When Microsoft developed Windows® NT, it also developed NTFS (New Technology File System), which had been developed from the ground up by Microsoft and included long file name support. Microsoft was determined to bring long file name support to Windows® 95, however, doing so would involve a struggle. Microsoft needed to maintain compatibility with existing disk structures, older versions of DOS, previous versions of Windows, as well as older applications designed around these earlier operating systems. Unfortunately they couldn’t merely discard everything that had come before as they had with Windows® NT. Microsoft needed to work with the restriction of “8.3” (standard file name sizes) file names within the directories if they wanted create compatibility.
Microsoft had a lofty set of goals to meet in order to insure compatibility:
- They wanted Windows® 95, as well as any applications written for Windows® 95 to use file names considerably longer than an 8 character file name and 3 character extension.
- To insure compatibility, any new long file name conventions must be able to be stored on existing MS-DOS® volumes using standard directory structures.
- A method would need to be created that would allow previous software versions to access their files that would be stored using these new file names. A conversion routine would need to be developed.
As we mentioned above, during the development of Windows® 95, Microsoft also developed (VFAT), a Virtual File Allocation Table file system. For the most part, VFAT accomplishes each of the goals identified by Microsoft’s engineers.
- It supports long file names of up to 255 characters per file, which can be assigned to any file within Windows® 95, or by any program written for Windows® 95. Microsoft recommended however, that file names under 100 characters be used.
- Support for long file names was also made part of MS-DOS® version 7.x, the underlying operating system of Windows® 95.

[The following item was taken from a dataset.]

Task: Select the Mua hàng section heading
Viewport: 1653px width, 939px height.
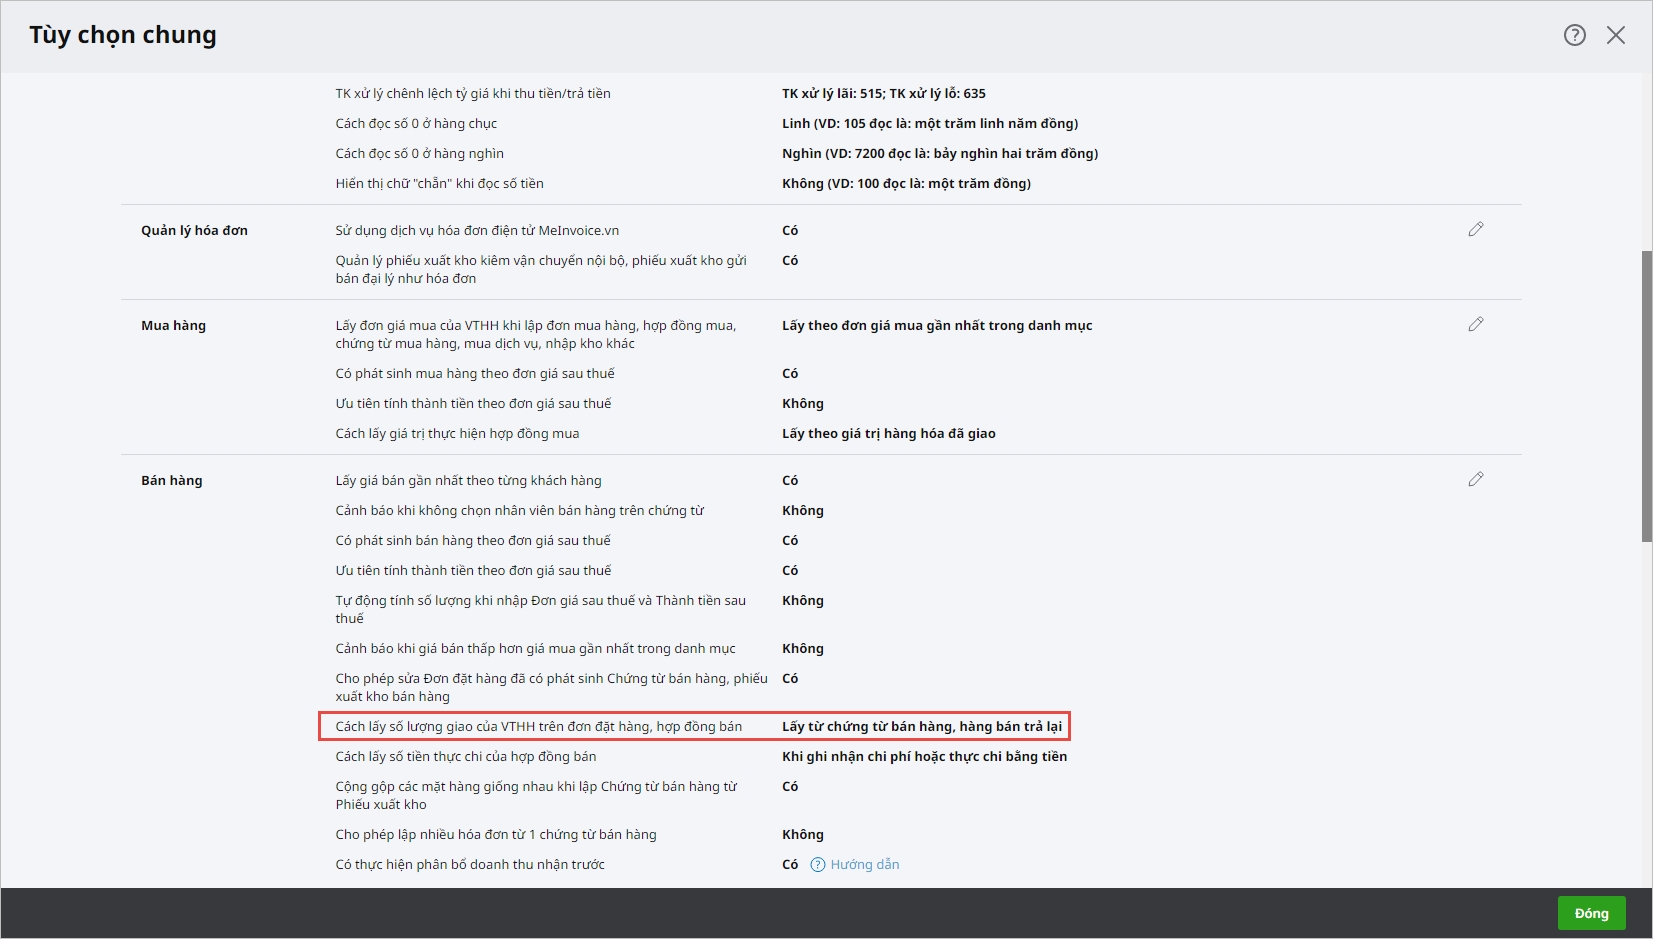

- The existing file extensions structure was maintained to preserve the way in which they were used by existing software.
- Although long file names are limited to the same characters as standard file names are, additional characters were added: + , ; = [ ].
Although created for Windows® 95, VFAT was retained for all subsequent versions of Microsoft’s 9x operating systems, which included Windows® 98 and Windows® ME. The FAT 32 file system was built around VFAT, and uses the same conventions.
In order to create compatibility and permit access by older software packages, files that use a long file name also have a standard file name alias that is automatically assigned to it. This is often referred to as a short file name in order to distinguish it from a long file name. This process of adding an alias is performed by truncating and modifying the file name.
- Before the alias name is created, the conversion routine analyzes the first six characters of the long file name, without consideration given to any blank spaces. Characters that are valid in long file name convention but not in standard file name convention, such as + ; = [ and ], are replaced by underscores, and then all lower-case letters are converted to upper case. These six characters are then stored as the first six characters of the file name.
- The last two characters of the file name are then assigned as “~1”. If the “~1” causes a conflict because there is already a file with this alias in the directory, then the routine tries “~2”. This process continues until the routine finds a unique alias for the file.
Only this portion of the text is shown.